Pushing for normality by doubling down on Whiteness necessarily implies further marginalizing non-White people.
Gay media targets straight audiences in much the same way that gay bars now seem to exist for the fun of straight women. Consider the mid-2000s show, Queer Eye For the Straight Guy, and the more recent Academy Nominated film, The Kids are Alright, which features a lesbian couple in a stereotypical husband and wife role arrangement: there is doctor and breadwinner Nic and a stay-at-home wife Jules. Widely celebrated images of gay men, like the revived character Will Truman present gay White men as entirely “normal” so that straight audiences can “relate” to them.
It wasn’t surprising that, in March of 2016, the hashtag #GayMediaSoWhite began trending on Twitter. Where, the protest asked, were all the gay people of color? Magazine articles lamenting the lack of “diversity” in gay media began asking a more instrumental question, but “How can gay media be more inclusive?” editorials made it seem as if the exclusion of non-White people had been an oversight. Include diverse faces, and the problem would be solved.
But something else is going on. It isn’t just that gay people of color are not represented on TV or don’t make it to the covers of gay magazines; rather, they are less likely than even straight, White, cis-gender men to be on the cover of a “gay” magazine. Writing for Fusion Magazine, journalist John Walker found that only 35% of the covers he surveyed featured a gay White person (mostly men), and straight White men adorned 45% of the covers. So it’s not just that gay magazine covers feature White men, but that they only feature a certain kind of White men: straight, or at least “straight-acting.” This typical cover model is neatly groomed, gym-toned, and reminiscent of the American “boy next door.” And these images are not confined to glossy pages: Gay protagonists on television and in movies are also uniformly White, with people of color often in supporting roles deliberately meant to normalize Whiteness.
A good example is the 2015 film Stonewall, directed by Roland Emmerich. Emmerich’s films have grossed over $3 billion, and he is widely considered to be the most successful, openly gay film director in history. His admittedly fictional account of the gay liberation movement was set around the 1969 Stonewall riots, “where pride began,” and the release of the first theatrical trailer led to widespread condemnation. Gay people of color rightly charged that Emmerich appeared to be whitewashing the historic event. As journalist Richard Lawson wrote in Vanity Fair, the whole film depicted Stonewall through a “white, bizarrely heteronormative lens” that erased people of color or treated them as comic sidekicks to a fictional White protagonist, Danny (who we see disembark a bus from Indiana in the West Village, only to be mistaken for straight at a local diner).

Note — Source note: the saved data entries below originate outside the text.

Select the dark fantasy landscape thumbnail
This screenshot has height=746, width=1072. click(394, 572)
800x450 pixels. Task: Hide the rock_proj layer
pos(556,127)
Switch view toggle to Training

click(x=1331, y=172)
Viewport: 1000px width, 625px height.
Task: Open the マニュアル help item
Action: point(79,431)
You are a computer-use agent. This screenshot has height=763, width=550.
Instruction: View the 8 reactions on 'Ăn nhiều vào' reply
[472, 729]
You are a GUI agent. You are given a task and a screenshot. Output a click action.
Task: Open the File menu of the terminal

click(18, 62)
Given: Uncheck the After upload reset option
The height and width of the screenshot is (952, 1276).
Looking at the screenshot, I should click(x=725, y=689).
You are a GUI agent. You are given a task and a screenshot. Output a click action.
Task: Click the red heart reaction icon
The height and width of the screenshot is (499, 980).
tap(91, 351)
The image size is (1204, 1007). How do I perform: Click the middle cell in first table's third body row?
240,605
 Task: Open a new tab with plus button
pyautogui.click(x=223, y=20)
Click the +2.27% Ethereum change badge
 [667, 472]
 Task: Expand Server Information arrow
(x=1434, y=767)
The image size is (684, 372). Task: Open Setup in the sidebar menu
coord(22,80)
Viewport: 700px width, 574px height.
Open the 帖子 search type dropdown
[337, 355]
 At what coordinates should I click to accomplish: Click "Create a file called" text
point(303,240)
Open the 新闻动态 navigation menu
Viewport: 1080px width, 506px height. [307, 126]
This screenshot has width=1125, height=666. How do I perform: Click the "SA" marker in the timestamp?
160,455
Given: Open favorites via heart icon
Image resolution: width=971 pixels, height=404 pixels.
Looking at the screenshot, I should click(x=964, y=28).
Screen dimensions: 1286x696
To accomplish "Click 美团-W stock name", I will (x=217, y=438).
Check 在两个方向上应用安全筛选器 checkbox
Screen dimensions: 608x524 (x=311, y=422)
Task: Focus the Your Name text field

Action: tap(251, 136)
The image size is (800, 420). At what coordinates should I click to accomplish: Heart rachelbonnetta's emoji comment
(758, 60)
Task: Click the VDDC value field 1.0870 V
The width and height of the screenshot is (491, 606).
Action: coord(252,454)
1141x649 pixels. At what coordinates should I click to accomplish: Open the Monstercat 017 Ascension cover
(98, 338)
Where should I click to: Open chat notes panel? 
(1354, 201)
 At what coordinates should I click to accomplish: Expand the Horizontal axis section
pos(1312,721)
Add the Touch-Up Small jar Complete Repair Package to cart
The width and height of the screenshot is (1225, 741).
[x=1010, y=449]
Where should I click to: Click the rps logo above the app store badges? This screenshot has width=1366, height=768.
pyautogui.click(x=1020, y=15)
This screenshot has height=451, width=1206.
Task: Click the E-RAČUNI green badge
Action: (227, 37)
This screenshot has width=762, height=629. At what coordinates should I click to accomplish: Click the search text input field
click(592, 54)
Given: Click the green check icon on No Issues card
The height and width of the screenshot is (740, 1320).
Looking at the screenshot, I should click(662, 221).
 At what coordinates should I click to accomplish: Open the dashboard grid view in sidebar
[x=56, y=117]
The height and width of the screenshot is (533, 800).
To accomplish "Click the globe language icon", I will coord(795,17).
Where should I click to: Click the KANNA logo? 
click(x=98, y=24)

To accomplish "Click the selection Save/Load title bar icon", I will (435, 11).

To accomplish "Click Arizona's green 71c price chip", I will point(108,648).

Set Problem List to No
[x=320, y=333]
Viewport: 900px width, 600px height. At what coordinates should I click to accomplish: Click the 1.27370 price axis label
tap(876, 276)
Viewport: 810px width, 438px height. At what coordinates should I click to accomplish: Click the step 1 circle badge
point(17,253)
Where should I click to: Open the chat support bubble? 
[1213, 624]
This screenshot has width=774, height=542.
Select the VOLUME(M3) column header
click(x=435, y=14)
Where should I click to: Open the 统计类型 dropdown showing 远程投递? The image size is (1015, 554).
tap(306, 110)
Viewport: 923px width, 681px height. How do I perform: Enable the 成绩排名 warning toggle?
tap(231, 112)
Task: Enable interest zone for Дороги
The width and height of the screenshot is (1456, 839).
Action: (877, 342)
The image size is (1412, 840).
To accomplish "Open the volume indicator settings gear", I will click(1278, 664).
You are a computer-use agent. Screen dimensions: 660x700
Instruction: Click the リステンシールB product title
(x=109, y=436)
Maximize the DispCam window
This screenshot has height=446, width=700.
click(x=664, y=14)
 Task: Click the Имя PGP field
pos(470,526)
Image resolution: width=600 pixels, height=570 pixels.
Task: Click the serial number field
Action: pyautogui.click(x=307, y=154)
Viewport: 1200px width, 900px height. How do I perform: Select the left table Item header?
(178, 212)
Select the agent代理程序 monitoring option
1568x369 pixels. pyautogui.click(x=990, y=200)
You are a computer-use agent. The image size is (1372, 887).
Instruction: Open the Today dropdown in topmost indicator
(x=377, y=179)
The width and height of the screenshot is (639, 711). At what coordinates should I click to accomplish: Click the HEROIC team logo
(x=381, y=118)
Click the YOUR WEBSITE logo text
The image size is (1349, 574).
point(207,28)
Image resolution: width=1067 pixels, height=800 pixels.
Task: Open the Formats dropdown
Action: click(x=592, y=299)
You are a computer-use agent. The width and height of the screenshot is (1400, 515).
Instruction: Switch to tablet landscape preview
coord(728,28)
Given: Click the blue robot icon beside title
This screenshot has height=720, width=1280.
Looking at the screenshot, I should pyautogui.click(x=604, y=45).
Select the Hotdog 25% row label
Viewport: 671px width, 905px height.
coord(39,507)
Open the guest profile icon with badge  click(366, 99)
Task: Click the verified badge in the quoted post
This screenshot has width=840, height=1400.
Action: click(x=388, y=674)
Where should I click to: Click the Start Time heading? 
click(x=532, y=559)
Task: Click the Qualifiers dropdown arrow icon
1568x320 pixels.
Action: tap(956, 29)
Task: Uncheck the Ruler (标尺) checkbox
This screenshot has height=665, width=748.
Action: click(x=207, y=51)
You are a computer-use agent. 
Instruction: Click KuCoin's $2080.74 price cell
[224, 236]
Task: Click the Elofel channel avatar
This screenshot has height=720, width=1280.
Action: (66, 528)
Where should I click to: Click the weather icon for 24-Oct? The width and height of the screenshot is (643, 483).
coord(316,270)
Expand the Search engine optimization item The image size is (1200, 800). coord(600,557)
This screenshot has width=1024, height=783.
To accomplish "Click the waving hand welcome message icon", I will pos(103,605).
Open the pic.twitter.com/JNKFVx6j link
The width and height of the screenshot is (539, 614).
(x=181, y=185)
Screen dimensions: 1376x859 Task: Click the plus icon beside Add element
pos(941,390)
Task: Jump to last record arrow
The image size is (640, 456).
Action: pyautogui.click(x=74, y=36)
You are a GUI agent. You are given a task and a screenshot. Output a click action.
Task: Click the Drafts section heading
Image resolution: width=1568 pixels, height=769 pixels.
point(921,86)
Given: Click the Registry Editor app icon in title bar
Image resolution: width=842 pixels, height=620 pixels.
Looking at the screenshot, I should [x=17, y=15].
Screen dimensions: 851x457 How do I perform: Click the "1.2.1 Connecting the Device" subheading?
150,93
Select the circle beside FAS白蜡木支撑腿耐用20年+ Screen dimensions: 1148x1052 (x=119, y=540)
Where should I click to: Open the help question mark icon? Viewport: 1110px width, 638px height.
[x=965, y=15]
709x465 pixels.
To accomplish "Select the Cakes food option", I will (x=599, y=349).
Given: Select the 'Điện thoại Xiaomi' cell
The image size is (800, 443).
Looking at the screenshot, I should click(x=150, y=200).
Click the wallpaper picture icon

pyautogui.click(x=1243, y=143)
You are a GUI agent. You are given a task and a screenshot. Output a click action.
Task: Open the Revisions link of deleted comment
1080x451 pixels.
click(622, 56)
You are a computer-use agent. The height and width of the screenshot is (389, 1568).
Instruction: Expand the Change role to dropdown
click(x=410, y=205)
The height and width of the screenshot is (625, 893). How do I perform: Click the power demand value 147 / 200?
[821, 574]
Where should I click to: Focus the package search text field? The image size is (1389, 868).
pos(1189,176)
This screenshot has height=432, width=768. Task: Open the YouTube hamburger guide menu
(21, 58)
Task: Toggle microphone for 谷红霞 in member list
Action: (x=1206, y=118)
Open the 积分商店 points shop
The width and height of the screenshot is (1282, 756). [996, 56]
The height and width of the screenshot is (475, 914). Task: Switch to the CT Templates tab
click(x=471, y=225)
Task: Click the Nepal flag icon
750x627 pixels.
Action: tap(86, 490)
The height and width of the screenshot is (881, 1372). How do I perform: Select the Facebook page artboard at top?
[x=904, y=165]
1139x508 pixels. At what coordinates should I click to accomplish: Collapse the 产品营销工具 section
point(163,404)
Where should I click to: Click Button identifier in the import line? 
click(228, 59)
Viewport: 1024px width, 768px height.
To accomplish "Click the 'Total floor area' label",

Responding to criticism, Emmerich told The Guardian that “Stonewall was a white event, let’s be honest.” He went so far as to attribute his inclusion of people of color in supporting roles and bit parts as “political correctness,” rather than any attempt at historic accuracy, and to explain that Danny, is “very straight-acting. He gets mistreated because of that. [Straight audiences] can feel for him.” In Emmerich’s mind, the gay White man easily mistaken for straight is the more real and relatable victim of prejudice, not the gender fluid people of color rendered in his film as modern-day minstrels.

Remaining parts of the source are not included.